Robert Ballion avait soulevé la question du choix de l’établissement scolaire par les familles en pointant le niveau secondaire[2]. Trente ans après, Choukri Ben Ayed reprend la question à partir d’une nouvelle analyse du panel 1995[3] des « pratiques de scolarisation dans les établissements de secteur, hors secteur et privés ». Dans une remarque incidente, il indique : « les connaissances qui résultent des travaux qualitatifs montrent qu’un ensemble de choix d’établissement est rendu invisible par des anticipations résidentielles, permettant de faire l’économie d’une demande de dérogation ou d’une pratique illicite d’évitement. Remarque à laquelle on pourrait ajouter qu’au-delà de ces populations qui lient choix du lieu de résidence et choix d’établissement, une autre fraction encore plus dotée en capital économique et résidentiel n’est pas concernée par le choix de l’école, les établissements situés dans leur secteur de recrutement se situant dans le haut des hiérarchies scolaires. » Cette étude montre qu’il ne suffit pas d’être un parent stratège, car le parent de milieu populaire n’obtient pas les mêmes effets dans la réussite scolaire de son enfant.

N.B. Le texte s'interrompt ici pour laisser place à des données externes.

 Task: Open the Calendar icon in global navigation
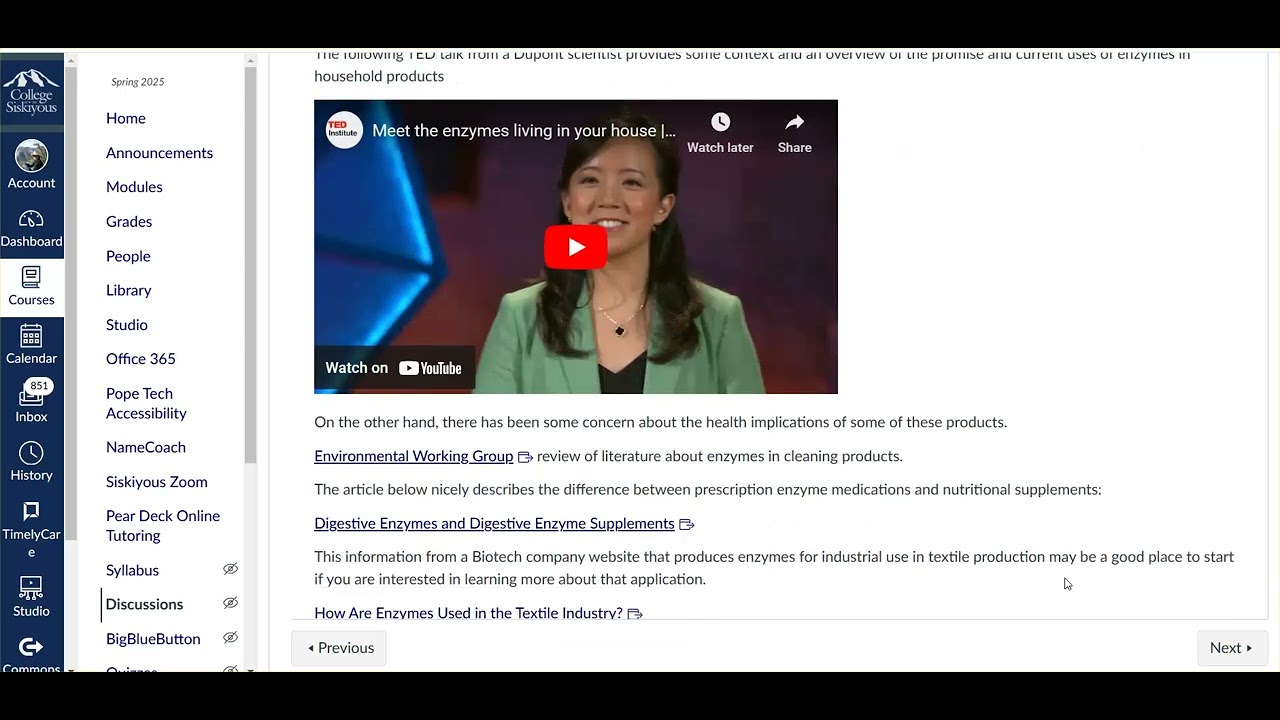click(31, 336)
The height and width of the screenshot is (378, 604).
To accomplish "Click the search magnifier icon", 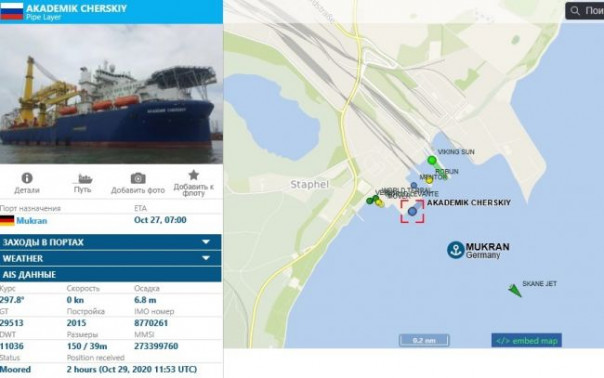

Du côté des établissements, à partir des années 70, une autonomie se développe avec le projet d’établissement et différentes organisations pédagogiques à décider par l’établissement lui-même. Les observations des établissements montrent que ces « adaptations locales » ne réduisent pas les inégalités sociales, mais ont plutôt tendance à les accroitre[4].

Pour couronner le tout, notre forme pédagogique générale est basée sur la compétition entre les élèves, avec la notation, les classements, les prix (supprimés dans les années cinquante), les procédures d’orientation. Atmosphère, atmosphère, j’ai une gueule…. ?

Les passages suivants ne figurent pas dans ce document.